Sophrops montivagus

Scientific classification
- Kingdom: Animalia
- Phylum: Arthropoda
- Clade: Pancrustacea
- Class: Insecta
- Order: Coleoptera
- Suborder: Polyphaga
- Infraorder: Scarabaeiformia
- Family: Scarabaeidae
- Genus: Sophrops
- Species: S. montivagus
- Binomial name: Sophrops montivagus (Moser, 1915)
- Synonyms: Microtrichia montivaga Moser, 1915;

= Sophrops montivagus =

- Genus: Sophrops
- Species: montivagus
- Authority: (Moser, 1915)
- Synonyms: Microtrichia montivaga Moser, 1915

Species of beetle

Sophrops montivagus is a species of beetle of the family Scarabaeidae. It is found in Vietnam.

== Description ==
Adults reach a length of about 12 mm. They are similar to Sophrops pumilus, but have only nine-segmented antennae, and the forceps is also somewhat differently shaped. The head is densely punctate, the clypeus is arcuately emarginate, and its anterior angles are rounded. The antennal fan is slightly longer in males than the five preceding segments of the stalk combined, while in females it is shorter and oval.
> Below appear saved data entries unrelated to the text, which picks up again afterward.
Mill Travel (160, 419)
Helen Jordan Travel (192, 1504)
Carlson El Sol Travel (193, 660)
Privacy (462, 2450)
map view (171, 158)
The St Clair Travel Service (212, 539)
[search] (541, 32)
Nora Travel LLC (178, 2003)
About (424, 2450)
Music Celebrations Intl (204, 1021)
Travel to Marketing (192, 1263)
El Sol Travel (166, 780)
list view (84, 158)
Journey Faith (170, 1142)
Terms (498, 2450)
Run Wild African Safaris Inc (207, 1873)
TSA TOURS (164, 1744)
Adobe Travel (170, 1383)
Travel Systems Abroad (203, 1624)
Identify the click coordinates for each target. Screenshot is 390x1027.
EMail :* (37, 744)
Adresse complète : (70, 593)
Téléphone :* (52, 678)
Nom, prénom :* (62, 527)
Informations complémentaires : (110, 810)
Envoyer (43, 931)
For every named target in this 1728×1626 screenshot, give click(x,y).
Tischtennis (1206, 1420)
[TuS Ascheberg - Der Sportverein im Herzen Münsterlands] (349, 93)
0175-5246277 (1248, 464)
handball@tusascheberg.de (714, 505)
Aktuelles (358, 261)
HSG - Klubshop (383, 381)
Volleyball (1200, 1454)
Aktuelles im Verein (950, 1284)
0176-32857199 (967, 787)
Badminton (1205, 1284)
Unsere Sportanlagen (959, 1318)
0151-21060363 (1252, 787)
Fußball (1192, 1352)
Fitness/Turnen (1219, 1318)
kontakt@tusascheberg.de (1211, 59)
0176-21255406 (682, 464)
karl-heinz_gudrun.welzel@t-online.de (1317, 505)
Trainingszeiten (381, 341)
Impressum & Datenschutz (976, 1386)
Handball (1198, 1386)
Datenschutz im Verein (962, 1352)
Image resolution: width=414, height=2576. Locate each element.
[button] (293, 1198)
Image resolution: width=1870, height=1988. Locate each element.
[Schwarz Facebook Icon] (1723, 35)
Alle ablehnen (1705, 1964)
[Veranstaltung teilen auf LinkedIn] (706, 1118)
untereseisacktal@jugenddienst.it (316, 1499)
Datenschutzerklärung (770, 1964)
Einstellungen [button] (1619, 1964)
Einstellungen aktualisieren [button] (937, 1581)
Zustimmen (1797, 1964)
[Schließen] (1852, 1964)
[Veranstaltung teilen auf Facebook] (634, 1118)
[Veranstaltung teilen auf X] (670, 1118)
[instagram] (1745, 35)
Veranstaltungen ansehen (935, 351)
The pronotum is similar in shape to that of pumila, but its surface is somewhat more strongly wrinkled than in that species. The scutellum is irregularly punctate. The elytra are weakly wrinkled and covered with umbilical punctures and three indistinct ribs are visible on each elytron. The pygidium has fairly dense punctation, and its anterior margin is dull. The underside is lighter than the upper side. The glossy center is widely punctured, the punctures are closer together on the pruinose sides.